Khimaira : Stéphane, pour ceux qui n’ont pas la chance de te connaître, peux-tu nous parler de toi et de ton parcours ?

Stéphane Galas : Bonjour Khimaira ! Merci de votre invitation. Je m’appelle Stéphane Galas. J’ai 49 ans. Je suis originaire de Longwy (Lorraine). J’ai d’abord gravité dans le milieu des arts graphiques jusqu’à ce qu’un concours de scénario bouleverse ma vie. Le texte que j’ai écrit a retenu l’attention de la réalisatrice Marion Vernoux qui en a fait un magnifique court-métrage : Dedans, avec Eric Caravaca. Grâce à ce film j’ai pu me présenter au concours d’entrée du Conservatoire Européen d’Écriture Audiovisuelle et depuis, je n’ai plus arrêté d’écrire. Ce que je faisais, en réalité, depuis gamin, mais sans jamais avoir imaginé que j’allais un jour pouvoir en vivre.

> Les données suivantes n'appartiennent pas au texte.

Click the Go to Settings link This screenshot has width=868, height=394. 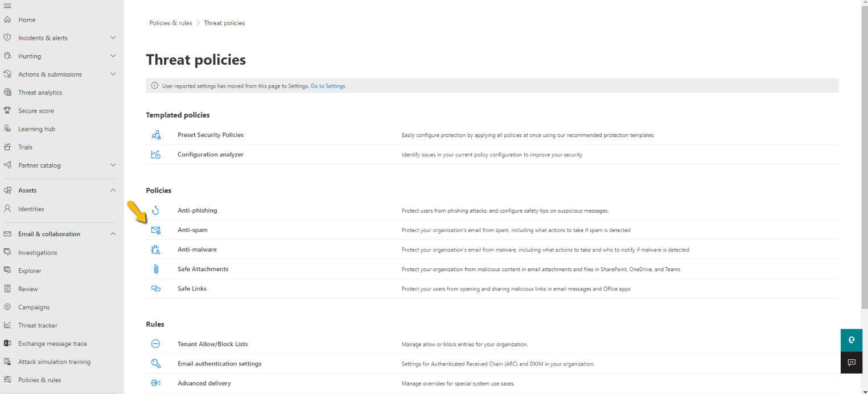coord(328,86)
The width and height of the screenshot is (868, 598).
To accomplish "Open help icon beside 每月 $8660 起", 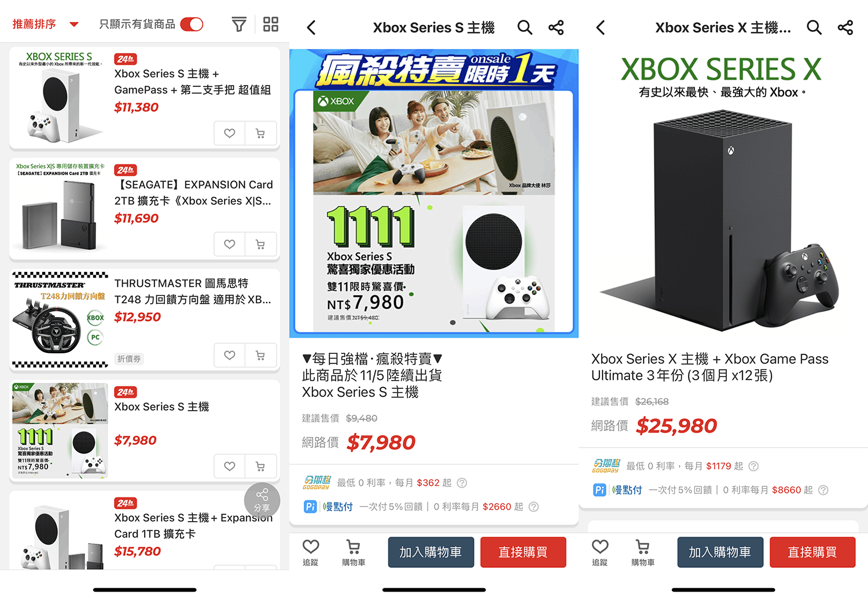I will pyautogui.click(x=823, y=490).

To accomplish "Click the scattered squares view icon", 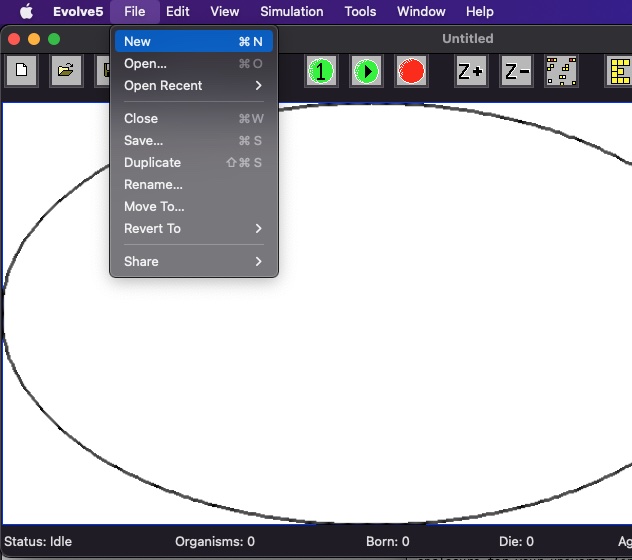I will (x=561, y=71).
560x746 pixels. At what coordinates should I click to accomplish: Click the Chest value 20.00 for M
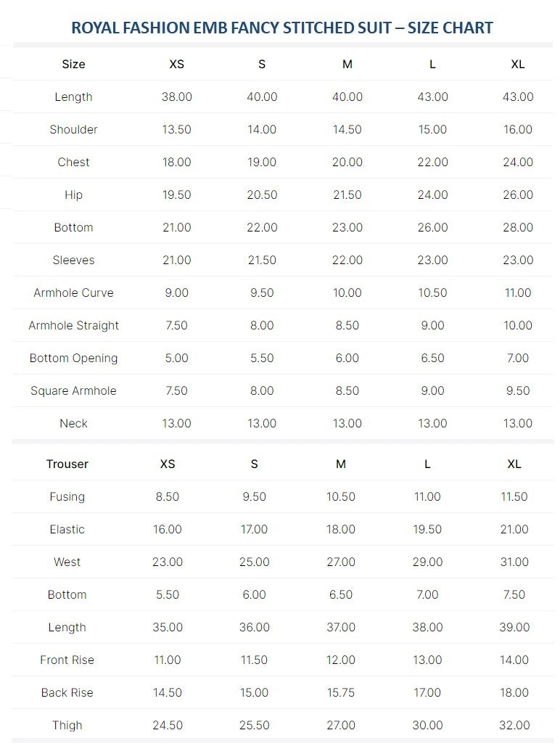[x=347, y=163]
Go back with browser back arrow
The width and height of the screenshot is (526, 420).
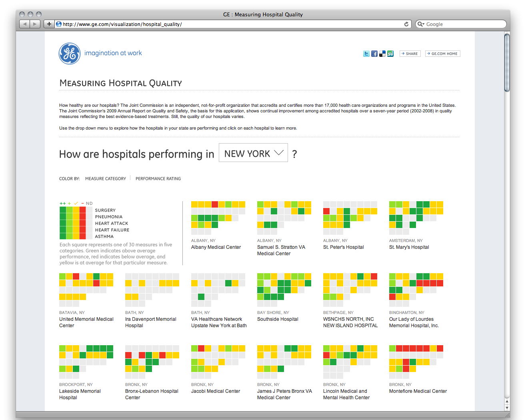(x=25, y=24)
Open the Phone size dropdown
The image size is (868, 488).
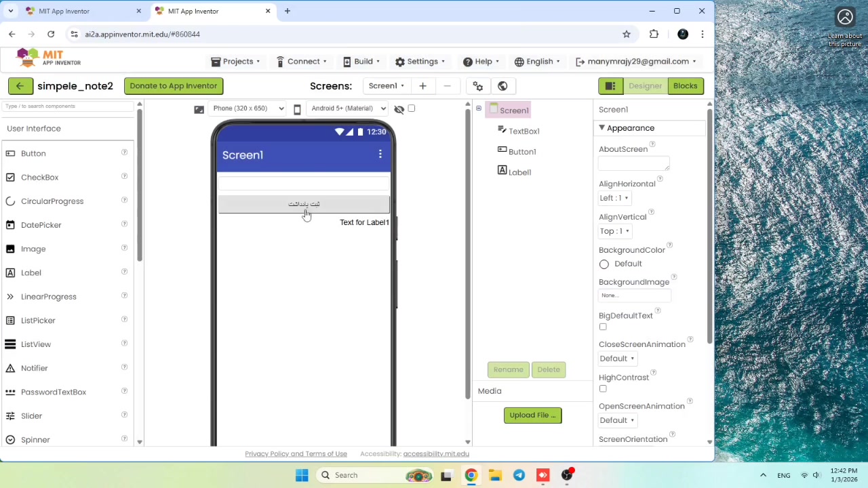[x=248, y=108]
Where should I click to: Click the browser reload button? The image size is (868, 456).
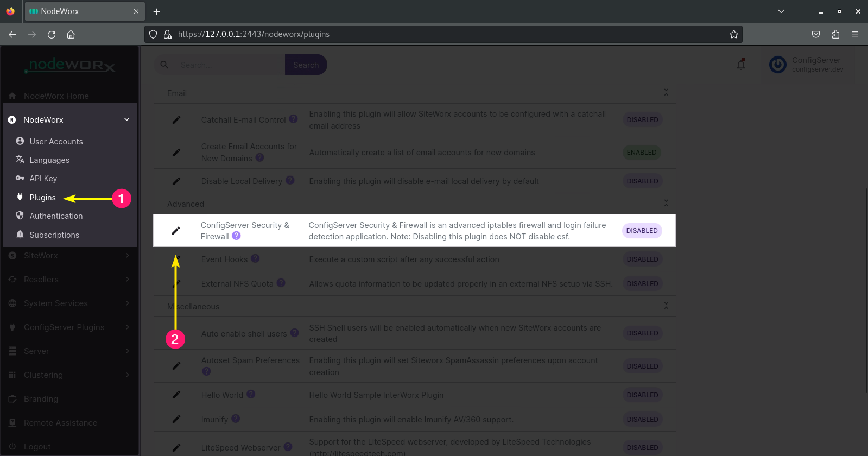(52, 34)
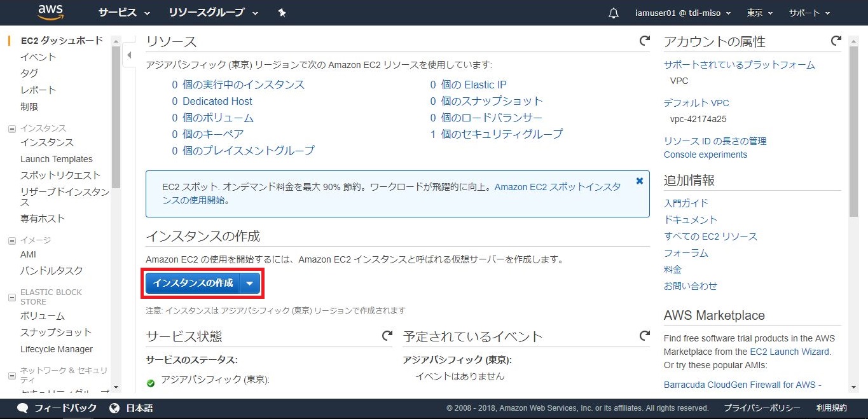The width and height of the screenshot is (868, 419).
Task: Refresh the サービス状態 section
Action: coord(387,336)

K : « Un signe d’elle » est ton premier roman. Comment est-il né ? Qu’est-ce qui t’a poussé à prendre la plume ?

SG : Je suis arrivé aux États-Unis totalement désabusé, fatigué, lessivé par la difficulté et les aléas du métier de scénariste. Avez-vous entendu Caroline Bongrand, la scénariste du film « Eiffel » sur Kombini ? Ce qu’elle raconte n’est pas rare. C’est un métier où l’on rencontre des gens formidables, des producteurs, des réalisateurs, des artistes inspirants mais où chaque projet est un combat à porter. De mon côté, après 16 ans de montagnes russes, j’étais arrivé au bout de ce que je pouvais encaisser. Mais une fois installé à Boston, rapidement, mon nouvel environnement m’a inspiré. J’étais en Nouvelle-Angleterre, sur les terres de Stephen King, d’Edgar Allan Poe, de H. P. Lovecraft, ces auteurs qui m’ont donné le goût de l’imaginaire et j’y ai vu un signe. Alors bien sûr, les signes ne sont que des bouées de sauvetage que l’on repère très consciemment autour de nous pour nous aider à rester à flot. Mais le savoir n’enlève rien à leur utilité. Je me suis accroché à cette idée et malgré l’appréhension, je me suis lancé dans l’écriture de mon premier roman, une envie que j’avais depuis si longtemps sans oser le faire. J’ai beau avoir écrit des dizaines et des dizaines de synopsis, de développements, de scénarios, écrire un livre, c’est autre chose. C’est un objet fini qui existe par et pour lui-même. Un scénario, c’est un outil de travail, un document de référence dans lequel le réalisateur, les comédiens, les techniciens puisent les informations dont ils ont besoin pour en faire un autre objet. Un scénario, c’est une passerelle, un pont vers une autre forme. Un roman, c’est une rencontre à chaque fois unique entre un texte et un lecteur, une lectrice. C’est une mise en relation intime et directe. Le texte et le lecteur se regardent droit dans les yeux, sans artifice. Un loupé et c’est terminé. C’est d’autant plus vrai quand on se lance dans un page-turner.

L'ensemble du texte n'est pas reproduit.